Alasan konflik dan kasus ini harus menjadi perhatian Global
Beranjak dari pembahasan mengenai penolakan, hal ini harusnya menjadi evaluasi bersama mengingat ketidaknyamanan warga setempat berarti sudah menggangu kedaulatan wilayah tersebut. Apalagi imigran ini sudah melewati batas negara untuk mengungsi dan seharusnya perhatian global turut tertuju kepada permasalah ini. Selain kedaulatan dan keamanan masyarakat terganggu, permasalahan imigran serta pengungsi juga menganggu kepentingan nasional mengenai tanggung jawab negara terhadap pengunjung asing. Bila kemudian suatu negara mendapati masalah kemanusiaan yang terjadi kepada para pengungsi tetapi masih belum ada kebijakan, pastinya akan bingung bagaimana mengurusnya terutama pengungsi yang tak di data dan tak punya kewarganegaraa asli. Sehingga penanganan dan anggaran yang harusnya cukup menjadi kurang untuk menangani permasalahan tersebut.
Disisi lain, terjadi pelanggaran HAM dan kejahatan manusia serius yang tidak ditangani oleh negara asal, bahkan susah untuk ditangani negara tujuan. Di Myanmar pelanggaran HAM terjadi secara terbuka dan jelas, baik dari warga hingga ke pemerintah. Diskriminasi dan penindasan hingga percobaan genosida dilakukan oleh berbagai oknum terhadap etnis Rohingya, sehingga atas dasar hal tersebut seharusnya kita menjadi lebih empati terhadap permasalahan yang terjadi.

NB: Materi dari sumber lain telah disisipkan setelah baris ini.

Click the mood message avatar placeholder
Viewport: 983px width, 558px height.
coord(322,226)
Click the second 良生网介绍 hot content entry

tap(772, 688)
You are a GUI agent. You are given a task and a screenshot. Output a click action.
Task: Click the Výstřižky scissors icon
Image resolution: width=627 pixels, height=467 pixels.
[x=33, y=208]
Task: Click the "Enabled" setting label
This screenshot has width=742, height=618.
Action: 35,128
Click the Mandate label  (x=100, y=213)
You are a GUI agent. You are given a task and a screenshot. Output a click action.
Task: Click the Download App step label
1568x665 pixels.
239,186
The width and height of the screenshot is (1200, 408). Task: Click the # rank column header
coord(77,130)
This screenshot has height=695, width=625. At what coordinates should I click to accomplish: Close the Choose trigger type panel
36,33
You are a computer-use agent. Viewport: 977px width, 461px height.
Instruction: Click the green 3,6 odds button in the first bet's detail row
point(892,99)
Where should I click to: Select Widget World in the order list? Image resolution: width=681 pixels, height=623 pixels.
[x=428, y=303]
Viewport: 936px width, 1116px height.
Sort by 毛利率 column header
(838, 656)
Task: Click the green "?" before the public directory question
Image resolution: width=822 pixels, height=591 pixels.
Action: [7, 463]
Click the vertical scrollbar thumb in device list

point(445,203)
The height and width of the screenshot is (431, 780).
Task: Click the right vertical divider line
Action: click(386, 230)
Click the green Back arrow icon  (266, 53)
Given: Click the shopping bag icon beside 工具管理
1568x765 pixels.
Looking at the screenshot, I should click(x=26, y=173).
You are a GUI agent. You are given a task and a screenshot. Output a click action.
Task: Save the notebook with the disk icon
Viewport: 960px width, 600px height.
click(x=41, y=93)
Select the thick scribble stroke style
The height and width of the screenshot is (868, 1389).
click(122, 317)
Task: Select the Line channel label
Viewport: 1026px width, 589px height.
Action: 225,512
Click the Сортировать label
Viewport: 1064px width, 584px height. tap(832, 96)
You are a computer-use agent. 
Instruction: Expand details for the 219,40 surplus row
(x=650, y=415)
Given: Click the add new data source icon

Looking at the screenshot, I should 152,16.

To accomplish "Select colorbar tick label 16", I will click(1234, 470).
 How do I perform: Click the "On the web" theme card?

Terutama di Indonesia yang secara gamblang tertera di pembukaan Undang Undang Dasar 1945 mengenai penjajahan yang harus dihapuskan serta perdamaian dunia yang harus ditegakkan.
Kontribusi kemudian hari oleh ASEAN sebagai Organisasi Internasional yang ada di Asia Tenggara atas kasus ini
Penanganan yang kini dilakukan ASEAN adalah mengawal dialog dengan kemiliteran yang mengudeta Myanmar beberapa saat yang lalu. Tetapi tetap karena prinsip dasar terbentuknya ASEAN adalah non-interference mengakibatkan keikutsertaan dalam penyelesaian kasus internal Myanmar terhambat. Diharapkan kedepannya ASEAN bisa dengan maksimal membantu penyelesaian permasalahan karena jika tidak diselesaikan atau ditemukan pemecahan masalahnya, Myanmar bisa menjadi negara yang berbahaya untuk para etnis minoritas.